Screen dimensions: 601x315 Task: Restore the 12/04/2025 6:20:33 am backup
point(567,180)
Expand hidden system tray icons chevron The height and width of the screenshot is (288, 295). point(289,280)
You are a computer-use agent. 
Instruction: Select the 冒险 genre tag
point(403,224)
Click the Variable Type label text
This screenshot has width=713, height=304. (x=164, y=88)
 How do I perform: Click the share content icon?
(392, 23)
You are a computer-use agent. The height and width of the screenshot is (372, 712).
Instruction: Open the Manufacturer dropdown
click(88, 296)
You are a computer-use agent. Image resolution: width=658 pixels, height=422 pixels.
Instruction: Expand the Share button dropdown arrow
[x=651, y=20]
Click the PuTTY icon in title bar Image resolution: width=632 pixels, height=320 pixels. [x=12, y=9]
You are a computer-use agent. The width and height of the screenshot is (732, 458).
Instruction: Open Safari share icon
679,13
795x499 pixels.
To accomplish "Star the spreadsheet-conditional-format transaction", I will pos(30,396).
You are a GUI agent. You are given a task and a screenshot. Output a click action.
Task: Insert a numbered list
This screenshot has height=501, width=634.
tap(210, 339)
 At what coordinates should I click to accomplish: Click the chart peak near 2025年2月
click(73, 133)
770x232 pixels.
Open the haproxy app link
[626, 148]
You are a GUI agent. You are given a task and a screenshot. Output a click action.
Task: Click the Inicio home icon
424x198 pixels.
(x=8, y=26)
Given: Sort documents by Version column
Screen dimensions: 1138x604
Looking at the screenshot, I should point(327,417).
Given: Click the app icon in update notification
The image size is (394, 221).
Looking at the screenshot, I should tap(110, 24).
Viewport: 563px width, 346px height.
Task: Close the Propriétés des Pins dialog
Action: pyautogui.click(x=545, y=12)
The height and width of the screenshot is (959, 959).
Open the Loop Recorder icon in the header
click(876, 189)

════════

### Exercise goal
How many lines of the records contain "agent"? Answer with the number only.

### Your response
6